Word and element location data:

--- START ---

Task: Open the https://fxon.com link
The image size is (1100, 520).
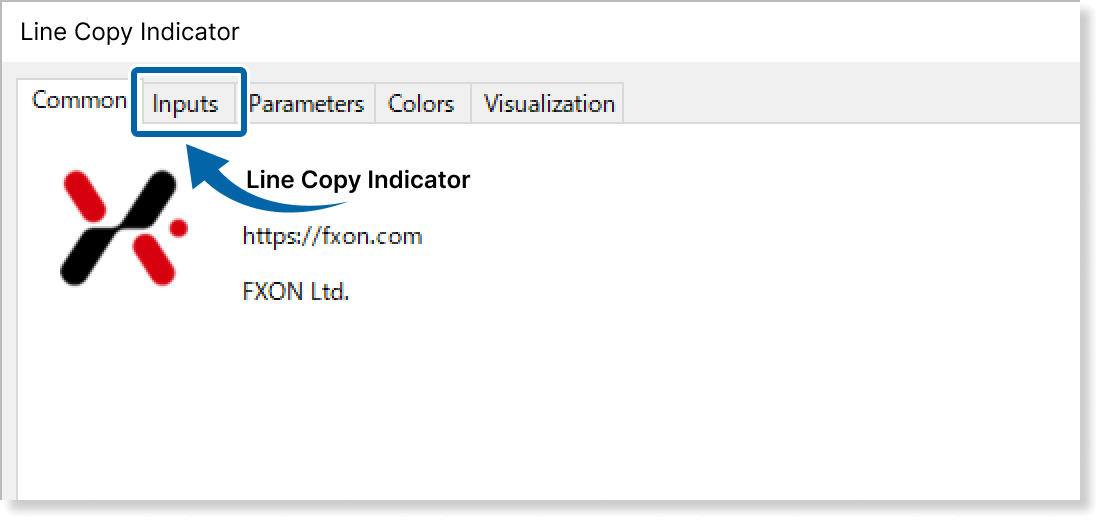Action: click(332, 237)
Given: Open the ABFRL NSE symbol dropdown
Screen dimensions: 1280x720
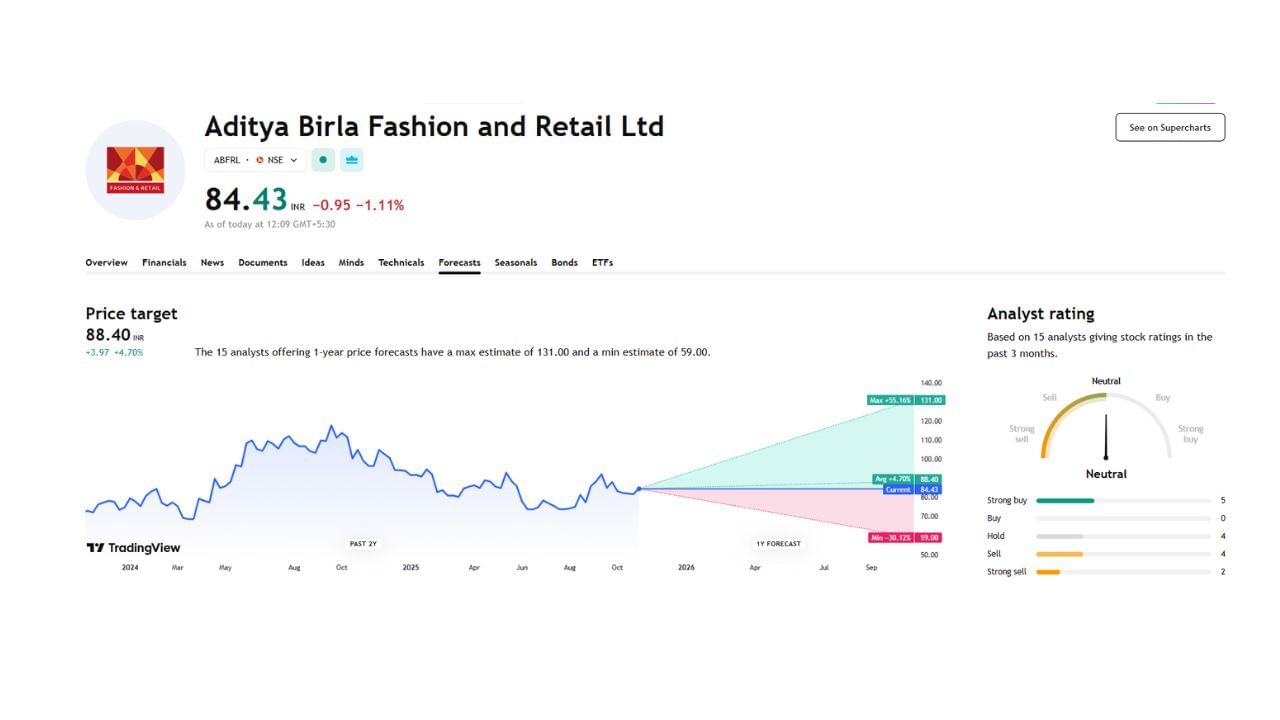Looking at the screenshot, I should (293, 160).
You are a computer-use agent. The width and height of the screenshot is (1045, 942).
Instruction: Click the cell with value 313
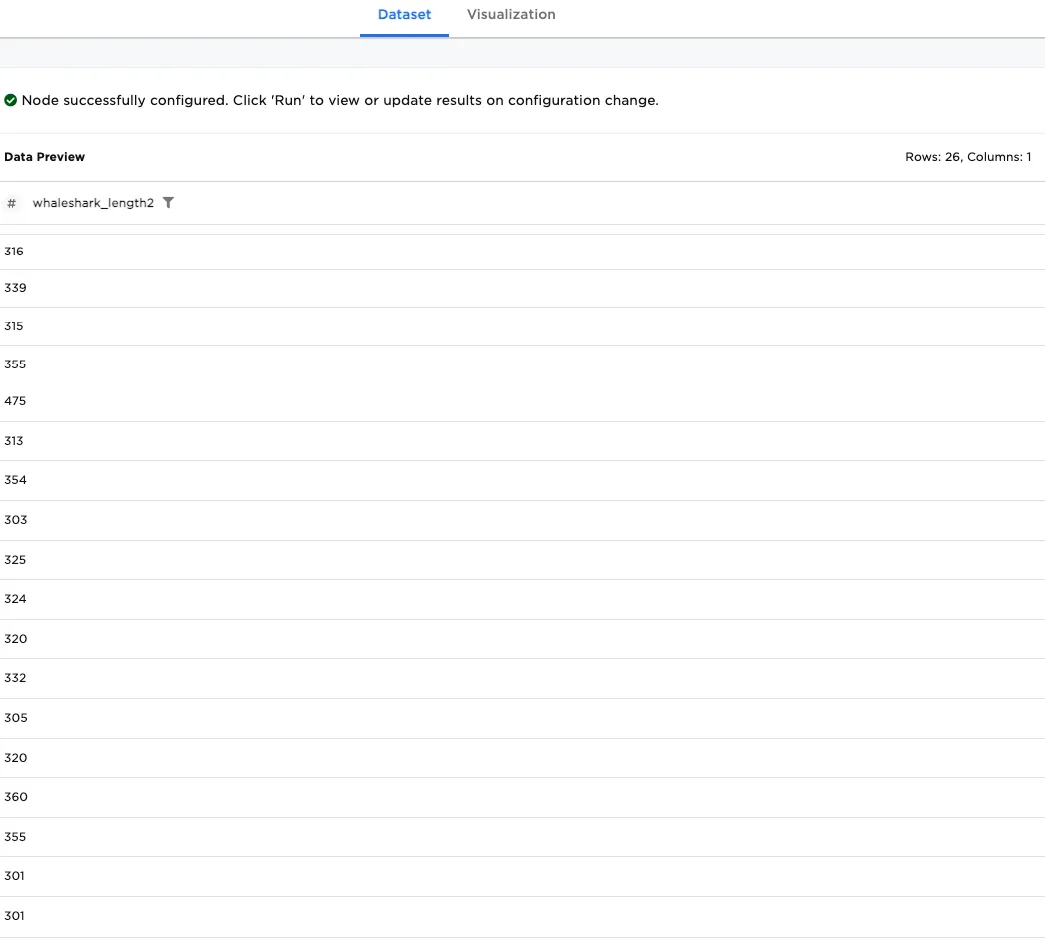coord(14,440)
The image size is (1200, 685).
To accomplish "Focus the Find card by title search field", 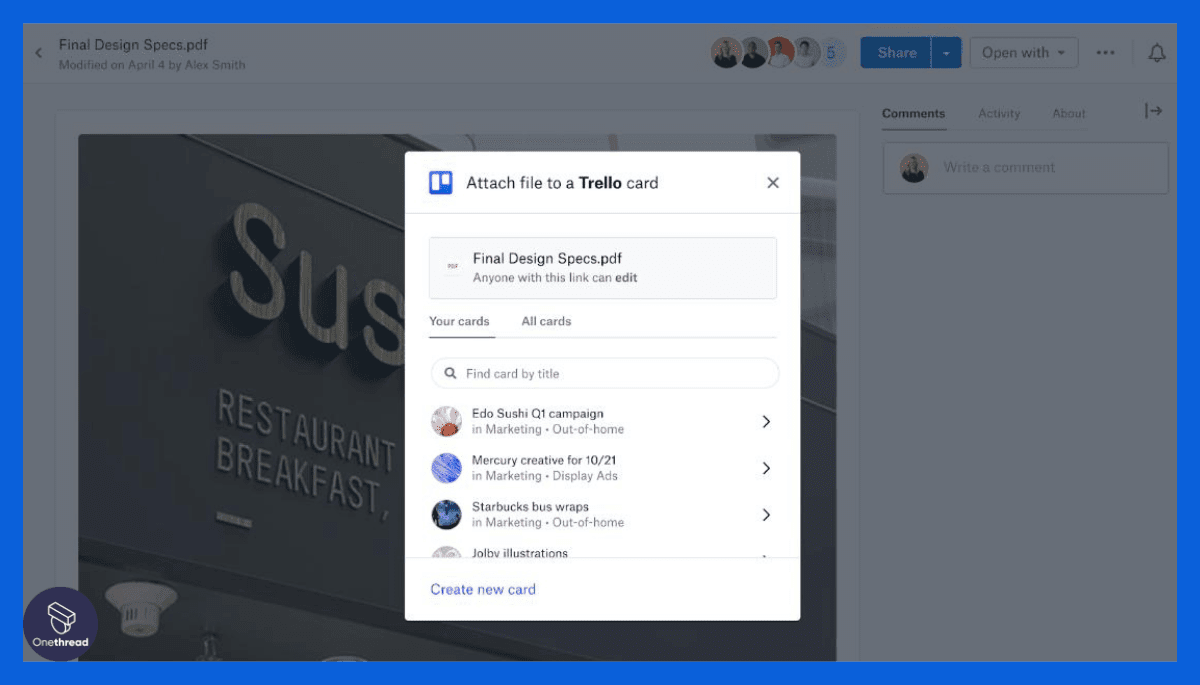I will click(x=605, y=373).
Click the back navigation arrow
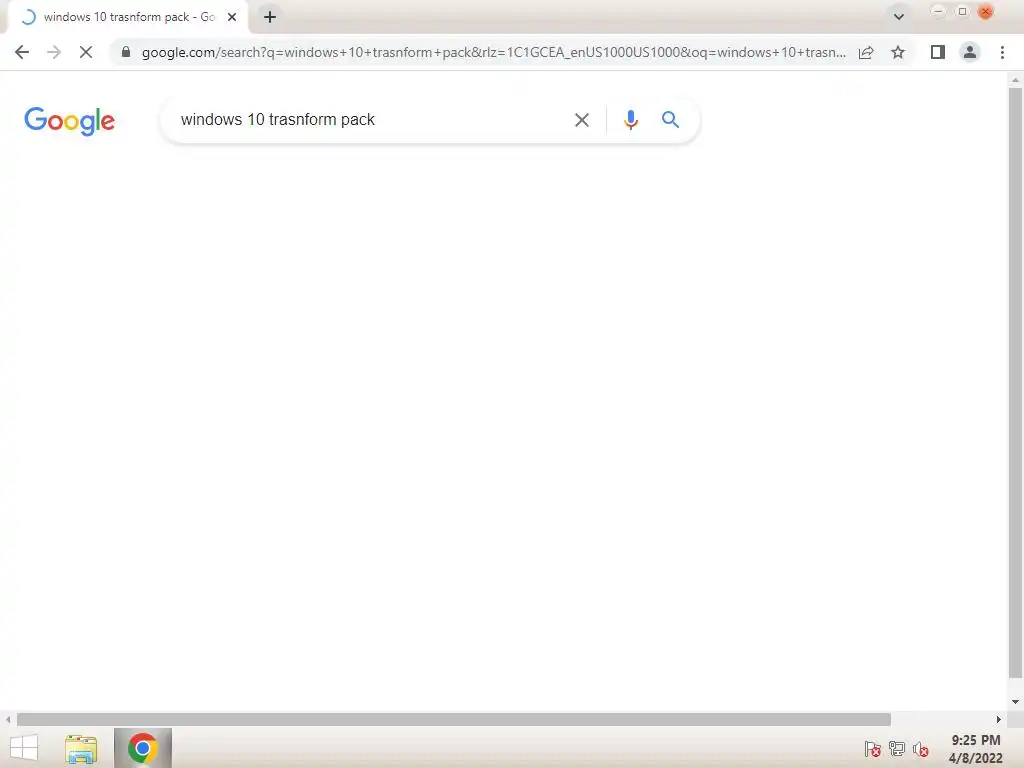 click(22, 52)
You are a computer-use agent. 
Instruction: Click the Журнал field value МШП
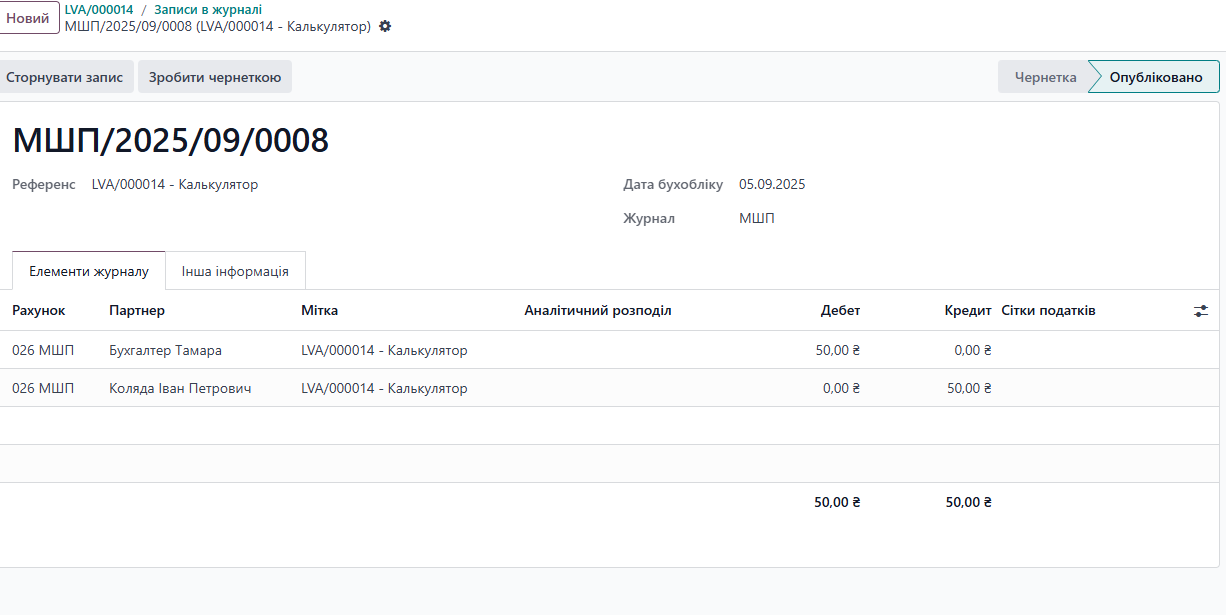[x=757, y=218]
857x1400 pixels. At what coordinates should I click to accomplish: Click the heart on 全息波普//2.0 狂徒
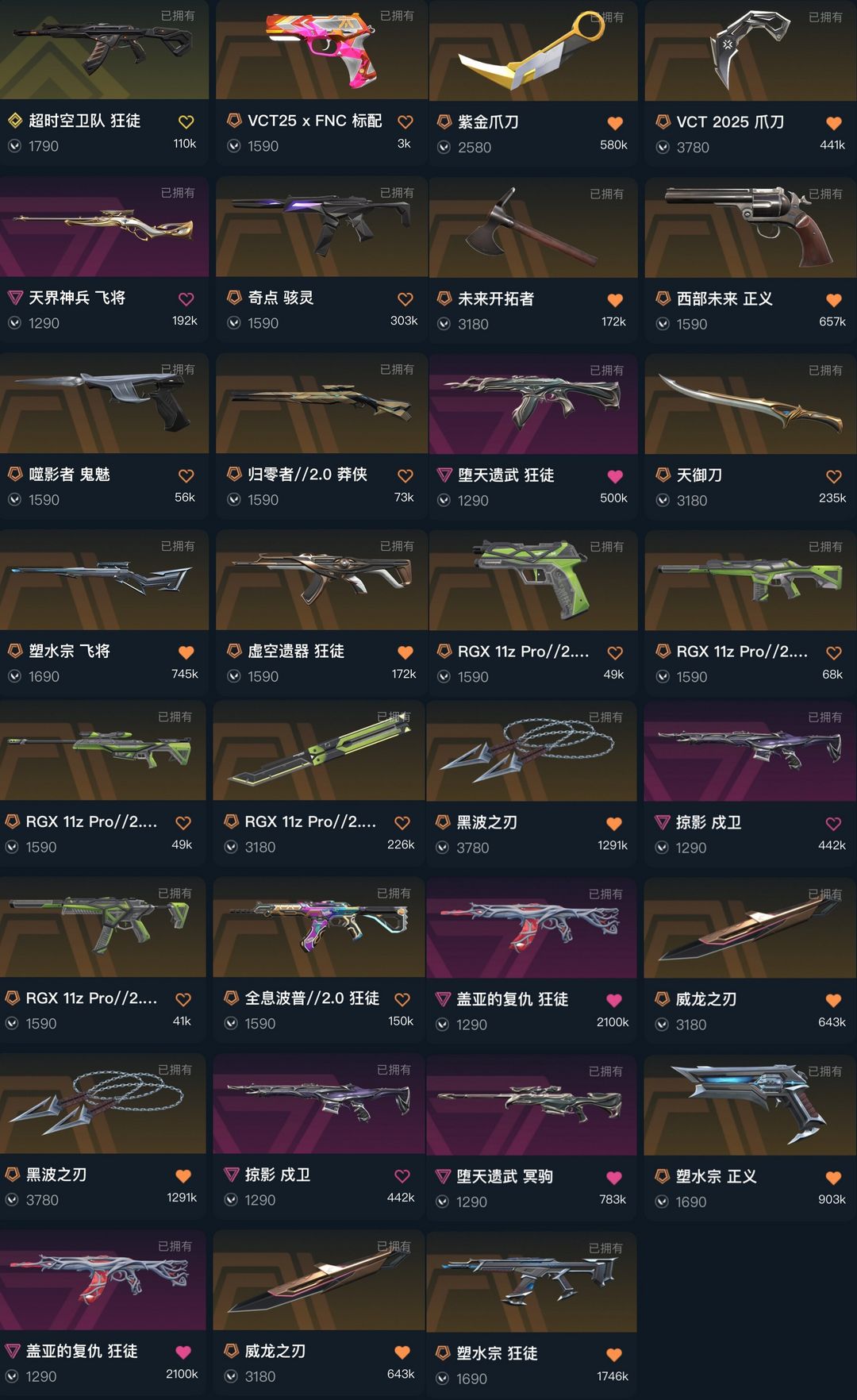[x=402, y=1000]
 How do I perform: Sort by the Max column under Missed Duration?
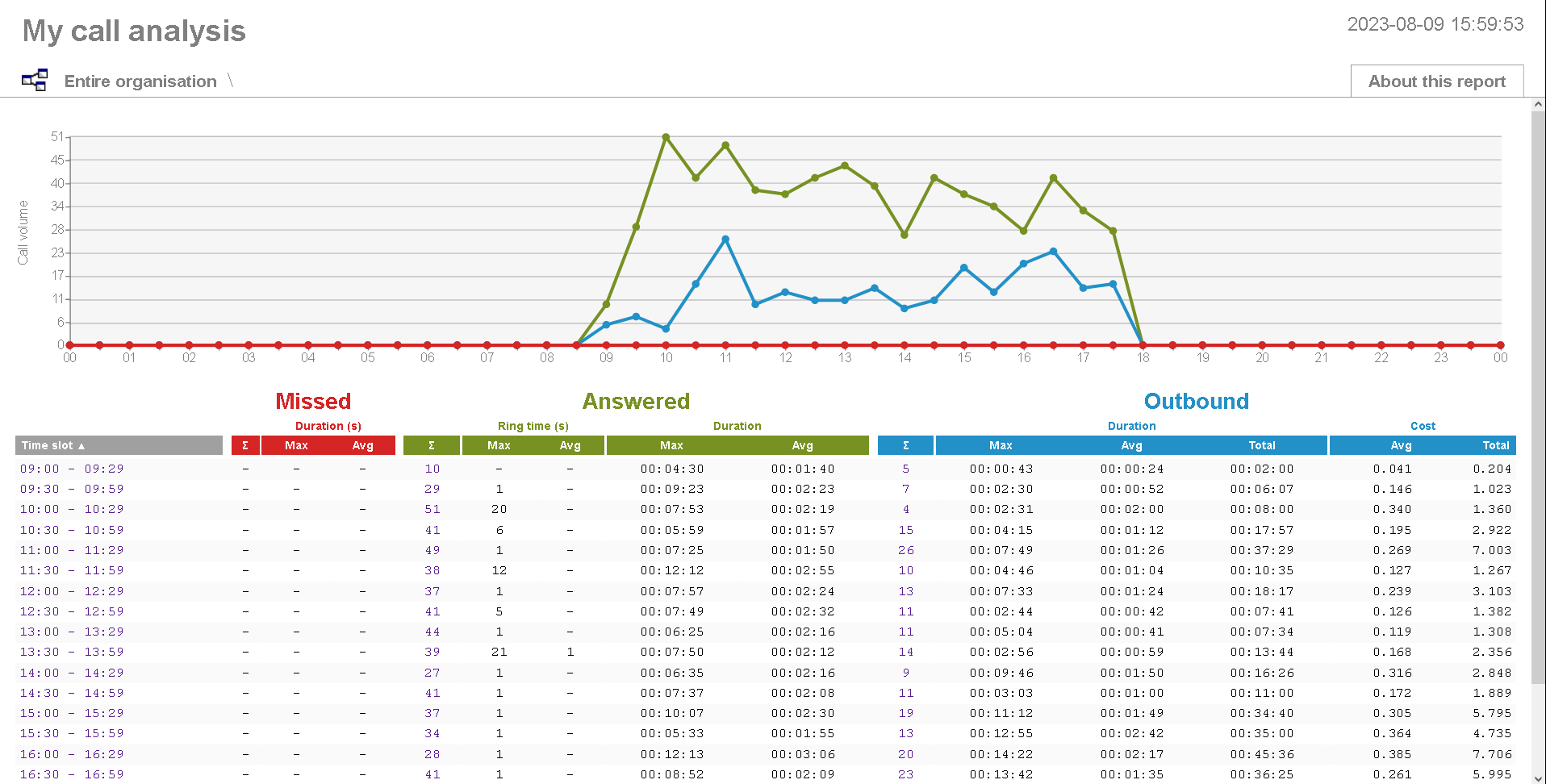[297, 444]
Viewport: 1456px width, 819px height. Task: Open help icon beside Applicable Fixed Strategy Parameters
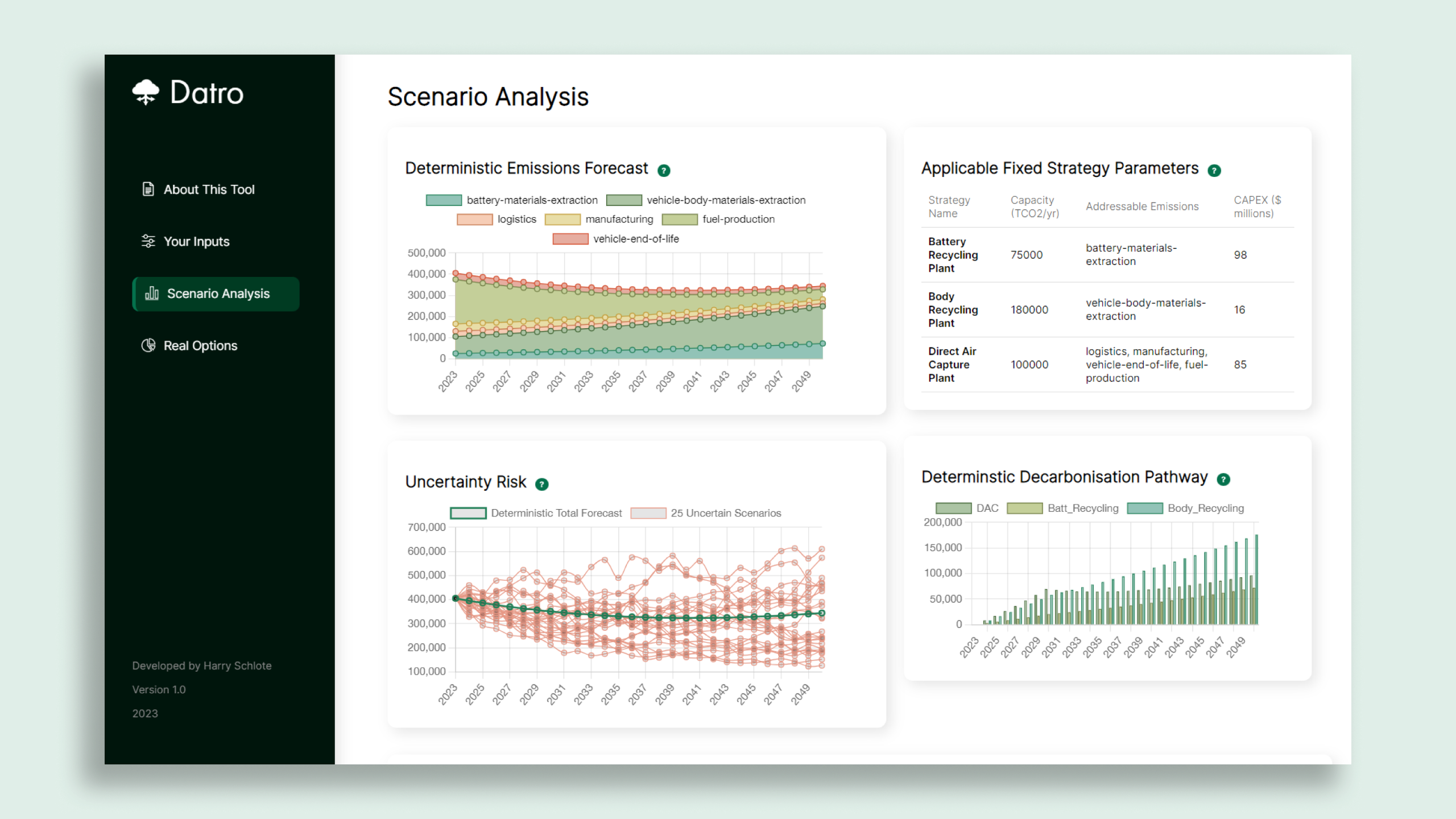[1214, 170]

--- END ---

Output the stretch from the line containing "How do I perform: Sort" through the end of the entries as a JSON list of strings, one string per line, with blank lines and pictures omitted.

■ Full output ■
[
  " How do I perform: Sort by the Max column under Missed Duration?",
  "[297, 444]",
  "Viewport: 1456px width, 819px height. Task: Open help icon beside Applicable Fixed Strategy Parameters",
  "[1214, 170]"
]